When my friend Elisa Leonelli sent me a recent article she wrote about her visits to The Wende, we followed after her steps. It was quite a surprise. We found very appealing both the museum’s content and the space that architect Christian Kienapfel of Paravant Architects created within Culver City’s old National Guard Armory.
The Cold War era started with the end of World War II and ended with the collapse of the Berlin Wall in 1989. It was a conflict between American-led democratic capitalism and Russian-led Communism. It includes the atrocities committed by Stalin and the Gulag it created; it includes Russia’s invasion of Hungary and the Prague Spring’s crashing; and it also includes the obsessive period of McCarthyism that contributed to a distorted view of socialism.

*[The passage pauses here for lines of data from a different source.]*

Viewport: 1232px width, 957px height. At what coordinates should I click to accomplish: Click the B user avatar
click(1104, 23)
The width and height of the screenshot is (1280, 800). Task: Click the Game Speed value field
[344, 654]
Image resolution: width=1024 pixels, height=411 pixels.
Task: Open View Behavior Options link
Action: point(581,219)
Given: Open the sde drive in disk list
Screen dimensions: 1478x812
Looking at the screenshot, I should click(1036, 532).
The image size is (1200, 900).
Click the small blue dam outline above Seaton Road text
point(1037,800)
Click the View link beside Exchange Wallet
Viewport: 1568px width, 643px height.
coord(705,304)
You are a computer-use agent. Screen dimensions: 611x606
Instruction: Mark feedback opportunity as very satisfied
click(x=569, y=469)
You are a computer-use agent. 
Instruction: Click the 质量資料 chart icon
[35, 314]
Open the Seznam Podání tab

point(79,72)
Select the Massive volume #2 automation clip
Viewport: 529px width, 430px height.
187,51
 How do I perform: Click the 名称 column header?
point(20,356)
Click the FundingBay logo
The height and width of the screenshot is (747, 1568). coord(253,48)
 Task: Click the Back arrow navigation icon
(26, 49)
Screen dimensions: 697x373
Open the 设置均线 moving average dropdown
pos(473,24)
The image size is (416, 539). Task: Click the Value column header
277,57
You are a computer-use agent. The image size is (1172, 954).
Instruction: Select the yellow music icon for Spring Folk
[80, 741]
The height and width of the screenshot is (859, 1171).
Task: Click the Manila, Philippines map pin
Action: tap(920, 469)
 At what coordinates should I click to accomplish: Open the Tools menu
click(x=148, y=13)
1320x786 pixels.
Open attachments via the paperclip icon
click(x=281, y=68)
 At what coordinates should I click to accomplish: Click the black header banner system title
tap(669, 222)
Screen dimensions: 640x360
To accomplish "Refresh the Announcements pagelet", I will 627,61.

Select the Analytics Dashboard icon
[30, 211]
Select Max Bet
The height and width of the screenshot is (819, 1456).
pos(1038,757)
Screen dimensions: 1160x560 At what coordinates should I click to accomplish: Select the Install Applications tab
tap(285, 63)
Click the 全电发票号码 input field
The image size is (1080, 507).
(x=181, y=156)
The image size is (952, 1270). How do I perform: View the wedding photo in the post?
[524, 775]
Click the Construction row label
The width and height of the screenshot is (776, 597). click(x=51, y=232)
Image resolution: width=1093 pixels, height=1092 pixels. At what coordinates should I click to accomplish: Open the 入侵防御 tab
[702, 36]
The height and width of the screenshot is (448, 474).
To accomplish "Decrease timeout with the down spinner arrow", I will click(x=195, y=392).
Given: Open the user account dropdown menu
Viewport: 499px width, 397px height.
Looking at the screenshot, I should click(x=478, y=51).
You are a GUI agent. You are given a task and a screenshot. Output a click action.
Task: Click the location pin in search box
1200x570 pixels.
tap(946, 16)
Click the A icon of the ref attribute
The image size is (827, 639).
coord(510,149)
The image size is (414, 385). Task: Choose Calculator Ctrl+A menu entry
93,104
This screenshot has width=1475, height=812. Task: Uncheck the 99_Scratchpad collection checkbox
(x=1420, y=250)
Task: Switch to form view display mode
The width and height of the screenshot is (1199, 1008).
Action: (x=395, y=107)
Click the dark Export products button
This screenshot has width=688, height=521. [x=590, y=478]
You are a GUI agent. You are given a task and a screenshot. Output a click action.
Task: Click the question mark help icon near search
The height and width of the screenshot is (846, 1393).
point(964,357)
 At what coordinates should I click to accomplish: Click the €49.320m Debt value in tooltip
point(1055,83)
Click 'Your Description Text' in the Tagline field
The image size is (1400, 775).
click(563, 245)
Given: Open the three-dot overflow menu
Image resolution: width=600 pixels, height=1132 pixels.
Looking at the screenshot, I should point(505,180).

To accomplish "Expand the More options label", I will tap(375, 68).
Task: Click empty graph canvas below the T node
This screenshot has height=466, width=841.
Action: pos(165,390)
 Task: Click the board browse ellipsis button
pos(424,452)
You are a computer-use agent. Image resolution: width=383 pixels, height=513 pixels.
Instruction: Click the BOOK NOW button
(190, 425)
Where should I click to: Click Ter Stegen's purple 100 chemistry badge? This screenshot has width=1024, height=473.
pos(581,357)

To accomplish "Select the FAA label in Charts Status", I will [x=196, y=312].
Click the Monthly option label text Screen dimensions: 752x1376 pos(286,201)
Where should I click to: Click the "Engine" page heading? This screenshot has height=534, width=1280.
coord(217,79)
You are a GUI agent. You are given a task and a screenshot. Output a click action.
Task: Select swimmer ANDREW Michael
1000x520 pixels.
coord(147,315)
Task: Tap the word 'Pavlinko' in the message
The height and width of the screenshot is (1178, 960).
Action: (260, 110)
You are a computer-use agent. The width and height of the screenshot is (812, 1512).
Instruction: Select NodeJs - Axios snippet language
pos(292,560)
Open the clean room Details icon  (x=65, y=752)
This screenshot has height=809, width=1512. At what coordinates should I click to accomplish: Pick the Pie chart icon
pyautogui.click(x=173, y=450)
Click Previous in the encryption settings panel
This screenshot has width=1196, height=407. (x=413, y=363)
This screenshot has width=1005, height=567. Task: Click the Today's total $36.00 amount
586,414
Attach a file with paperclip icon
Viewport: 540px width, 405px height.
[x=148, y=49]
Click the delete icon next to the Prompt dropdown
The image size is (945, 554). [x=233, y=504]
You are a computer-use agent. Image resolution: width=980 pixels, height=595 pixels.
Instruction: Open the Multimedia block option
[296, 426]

The Wende Museum (wende in German means in English, “change, turning point”) is the brainchild of Justinian Jampol, its founder and director. It raises awareness to the world behind the Iron Curtain. Arts and artifacts, censured literature and publications, and human stories about everyday life can now be seen, read about, and listened to. The artifacts exhibited in the 13,000 square foot space are only a fraction of the collection, which is more geared to educate and entice curiosity rather than to enshrine masterpieces. Segal Shuart Landscape Architects designed a pleasant rear garden to accommodate outdoor events.
My personal experience with the subject is indirect. I heard stories from Ruth, who spent her teens in Communist Romania. While we were students in Rome, we befriended Romanian artist Ion Nicodim, who in 1963 made a tapestry, Ode to Man, (approximately 32 x 15 feet) that was donated by the Romanian government to the United Nations. We traveled throughout Romania during Ceaușescu’s regime and felt the oppression in the air. In 1976 we visited then Berlin divided Berlin. Years later, in 2018, we made two documentaries in the unified city.
The film included in this article brings some visuals of paintings, murals, and monumental sculptures from that period (such as GDR’s painters Heinz Drache and Willi Sitte,) and also artworks by some Eastern European contemporary artists that became famous in the West, such as Christo and Marina Abramović, and younger ones still living in those countries, such as Pazza Pennello (Kyiv, Ukraine,) Jana Želibská (Bratislava, Slovakia,) and Ewa Juszkiewicz (Warsaw, Poland.)
The Wende Museum is an inducement not only to learn about a recent past but also to us warn about the dangers of fascist movements at the present time.